Aerosol specialists – ANCON Medical – discuss innovation that could help slow the spread of coronavirus at transport hubs

As more people return to work this week following easing of lockdown guidelines, train stations across England are beginning to implement measures to ensure that social distancing is adhered to on public transport. Crowd control measures and one-way systems are now in place in major stations but concerns have been raised at the increased number of passengers making social distancing next to impossible. 

Major cities, such as London, have brought Coronavirus transmission largely under control (some estimates last week put the number of new infections at just 24) this week, however, will be a significant hurdle as more people come into close contact on public transport.

Wesley Baker – CEO of Aerosol specialists ANCON Medical – says:

“Transmission of Coronavirus and other infectious diseases depends on a few things but human proximity and population density are key indicators of the speed of spread. Major transport hubs servings thousands of people a day – especially in towns and cities, are likely seeing significant particles emitted into the air which contain the Coronavirus, further exacerbating the rate of spread. 
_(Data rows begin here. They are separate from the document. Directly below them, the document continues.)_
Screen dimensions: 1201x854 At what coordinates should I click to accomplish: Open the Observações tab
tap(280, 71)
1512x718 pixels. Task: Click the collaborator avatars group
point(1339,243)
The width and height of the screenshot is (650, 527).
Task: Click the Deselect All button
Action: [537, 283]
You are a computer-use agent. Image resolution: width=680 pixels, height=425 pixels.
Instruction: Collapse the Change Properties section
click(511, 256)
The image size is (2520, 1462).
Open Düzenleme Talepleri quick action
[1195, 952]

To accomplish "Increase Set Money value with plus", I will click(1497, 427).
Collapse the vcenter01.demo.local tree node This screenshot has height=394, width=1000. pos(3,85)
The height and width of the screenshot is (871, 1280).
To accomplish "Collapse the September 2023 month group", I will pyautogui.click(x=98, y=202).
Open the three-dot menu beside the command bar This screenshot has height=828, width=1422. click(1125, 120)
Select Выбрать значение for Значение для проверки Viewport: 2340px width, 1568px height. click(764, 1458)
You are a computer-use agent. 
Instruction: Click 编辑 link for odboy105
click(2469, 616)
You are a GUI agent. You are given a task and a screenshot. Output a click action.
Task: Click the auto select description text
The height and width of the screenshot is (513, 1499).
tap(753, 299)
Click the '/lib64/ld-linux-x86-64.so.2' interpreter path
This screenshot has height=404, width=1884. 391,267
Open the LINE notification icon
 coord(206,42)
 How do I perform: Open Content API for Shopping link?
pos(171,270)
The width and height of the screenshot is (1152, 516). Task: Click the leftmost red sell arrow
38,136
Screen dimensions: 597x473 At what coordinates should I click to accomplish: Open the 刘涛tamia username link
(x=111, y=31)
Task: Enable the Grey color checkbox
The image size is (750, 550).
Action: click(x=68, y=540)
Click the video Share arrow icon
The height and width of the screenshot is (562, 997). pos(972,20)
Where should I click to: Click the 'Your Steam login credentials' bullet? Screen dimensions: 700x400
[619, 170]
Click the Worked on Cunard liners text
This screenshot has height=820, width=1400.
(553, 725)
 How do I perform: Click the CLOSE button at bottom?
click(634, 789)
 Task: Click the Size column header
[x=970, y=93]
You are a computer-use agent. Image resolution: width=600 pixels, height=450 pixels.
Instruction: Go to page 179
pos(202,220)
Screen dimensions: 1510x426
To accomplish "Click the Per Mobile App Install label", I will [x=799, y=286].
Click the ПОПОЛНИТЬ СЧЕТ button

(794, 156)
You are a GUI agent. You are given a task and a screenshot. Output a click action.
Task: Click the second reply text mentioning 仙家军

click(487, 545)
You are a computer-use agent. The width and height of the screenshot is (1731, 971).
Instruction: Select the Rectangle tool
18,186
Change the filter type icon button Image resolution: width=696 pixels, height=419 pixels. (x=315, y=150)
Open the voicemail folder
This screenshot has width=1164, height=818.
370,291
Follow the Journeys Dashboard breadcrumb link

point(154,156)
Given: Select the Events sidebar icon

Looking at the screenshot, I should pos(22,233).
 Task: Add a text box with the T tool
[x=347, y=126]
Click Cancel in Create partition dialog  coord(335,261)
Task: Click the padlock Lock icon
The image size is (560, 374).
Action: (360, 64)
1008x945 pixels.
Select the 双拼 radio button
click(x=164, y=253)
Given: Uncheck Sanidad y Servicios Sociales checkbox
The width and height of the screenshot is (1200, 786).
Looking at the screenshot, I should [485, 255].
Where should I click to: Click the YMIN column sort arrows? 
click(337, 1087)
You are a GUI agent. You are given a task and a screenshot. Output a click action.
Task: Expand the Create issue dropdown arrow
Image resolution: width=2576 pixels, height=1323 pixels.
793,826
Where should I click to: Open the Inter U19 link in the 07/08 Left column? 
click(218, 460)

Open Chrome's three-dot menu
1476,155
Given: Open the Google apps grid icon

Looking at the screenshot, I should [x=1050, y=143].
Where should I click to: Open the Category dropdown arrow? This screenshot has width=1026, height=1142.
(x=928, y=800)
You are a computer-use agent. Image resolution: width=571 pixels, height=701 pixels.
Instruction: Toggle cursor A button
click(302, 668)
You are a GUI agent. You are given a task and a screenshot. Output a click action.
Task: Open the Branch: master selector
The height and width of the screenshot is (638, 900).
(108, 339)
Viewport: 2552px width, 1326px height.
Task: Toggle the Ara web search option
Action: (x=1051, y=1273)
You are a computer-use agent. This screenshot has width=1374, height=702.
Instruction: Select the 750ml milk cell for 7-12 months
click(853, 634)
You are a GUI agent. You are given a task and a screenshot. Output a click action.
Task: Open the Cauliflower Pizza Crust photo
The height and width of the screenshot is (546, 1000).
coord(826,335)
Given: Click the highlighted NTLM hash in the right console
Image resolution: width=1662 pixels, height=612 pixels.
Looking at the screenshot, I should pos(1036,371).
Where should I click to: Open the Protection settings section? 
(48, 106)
Our technology can effectively model the human lung and, in conjunction with testing, could show the presence of airborne Coronavirus in these areas. If, in future these kinds of devices could be installed in public transport or planes for example it may be easier to track and halt the spread of infectious diseases at source.”

ANCON Medical’s Aero Select device mimics the action of the human respiratory system and can detect and categorise aerosol particles – such as those that spread COVID-19 – from the largest airborne particles (pollen) to the nanometre level. Used in conjunction with PCR testing, the device can prove the presence of COVID-19 in a room/vehicle/aircraft/ship and help research the size of the particles which carry the virus; aiding in the development of research into transmission.